Comparing Axe FX II to a Diezel D-Moll

Orvillain

Power User
So I'm still not a 100% convertee over here; I still like valve amps, and I still have this gut feeling or instinct that they sound better than modelling. But I'm having quite a number of my fundamental assumptions challenged over here! :D

So this isn't scientific in the slightest, but here is what I have:

Axe FX II output 1 going into a Marshall Valvestate poweramp.
Output 2 going into a DI box with the ground lift enabled, and then into the front of the Diezel D-Moll. I've level matched it to ensure that the level going into the amp is the same with the Axe as without. In short - matched it to plugging the guitar directly in.
Then I'm running this patch:
AxeComparisonPatch.PNG


So in short - scene 1 is the real amp, scene 2 is the modelled amp. Then I record a loop into the looper and switch between the two scenes to compare the amps. There just is no clear winner, as much as I really really really wanted there to be. I didn't care which was the outright winner... I just wanted there to be one, so that the argument in my head could be settled. I had my wife (who isn't a musician and knows nothing about any of this stuff!) which was giving the best tones, but I didn't tell her which was which. Once she picked the real amp and another time she picked the Axe FX.

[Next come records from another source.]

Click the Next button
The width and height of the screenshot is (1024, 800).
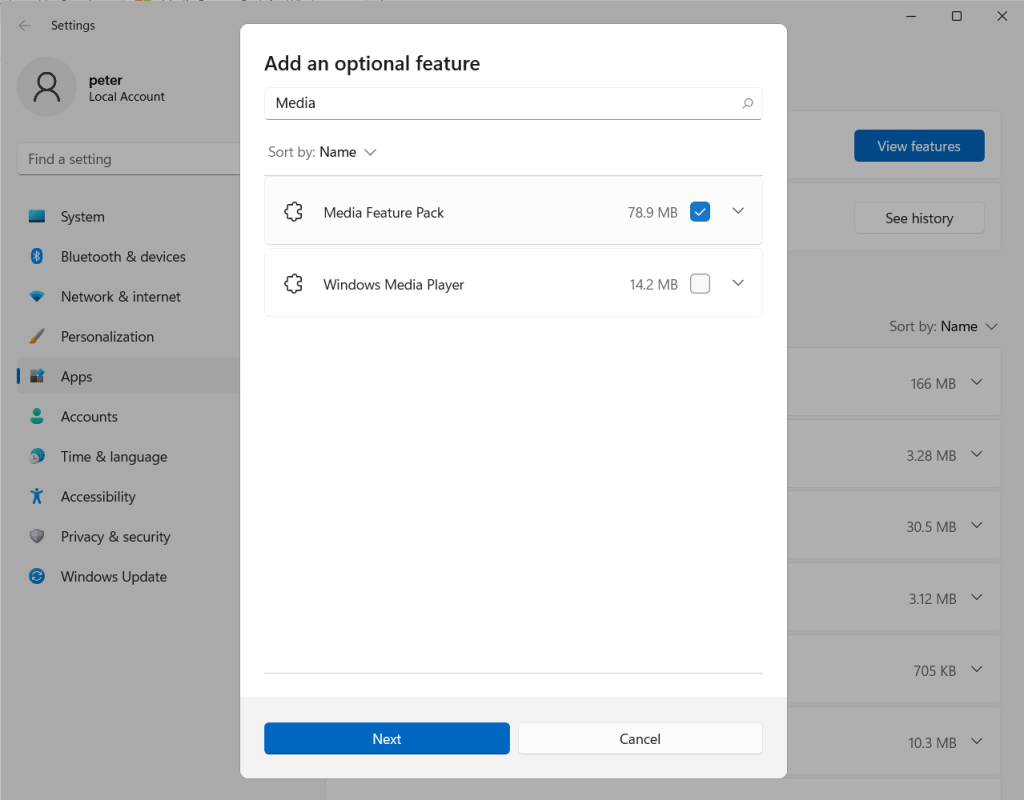pyautogui.click(x=386, y=739)
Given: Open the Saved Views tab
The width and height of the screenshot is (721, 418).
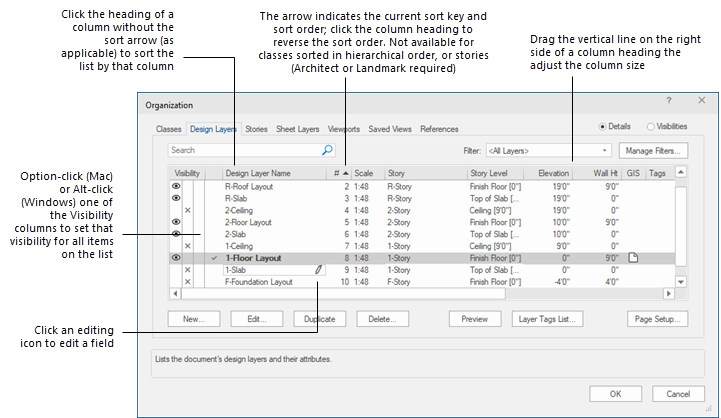Looking at the screenshot, I should point(389,129).
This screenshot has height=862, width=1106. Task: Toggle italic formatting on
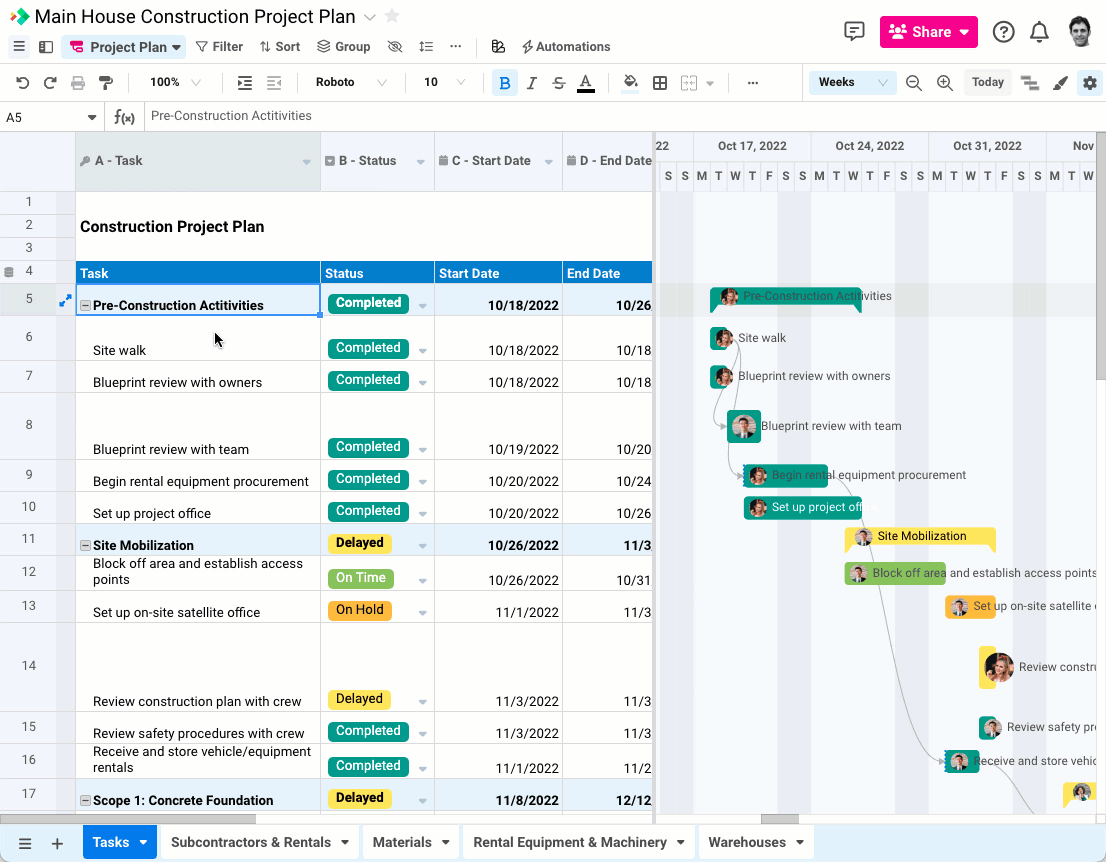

The time she picked a real amp, I was using Das Metall. The time she picked the model, I was using Euro Red - which weirdly, sounds way closer to my Diezel D-Moll than any of the Diezel models on the unit.

I am *really* liking the Marshall Valvestate poweramp. It adds this bit of glue to the Axe FX and gives it a bit of extra thump. Compared it with a Matrix poweramp the other week that a friend has (he has a Valvestate too) and I thought the Valvestate blew the Matrix out of the water personally.

Very strange and interesting discoveries at the moment. I expected when I first got my Axe to just like it for recording, and would always prefer a real amp... but I cannot say that this has been the result at all. And the Axe has all this extra flexibility, which is both a good thing and a bad thing... because there is nothing like just plugging into a few pedals and then an amp and turning a few knobs.

The fact that for me there is no clear tonal winner is frustrating as hell! :D
 
I grew up in a time where tubes were the only way to get a great tone, solid state amps at the time were terrible. Had to be tubes, had to be tubes.. burned into my brain. Now it's really just not true. Use whatever you want, as long as what you get out of it pleases you, puts a smile on your face while you are playing... and make some music.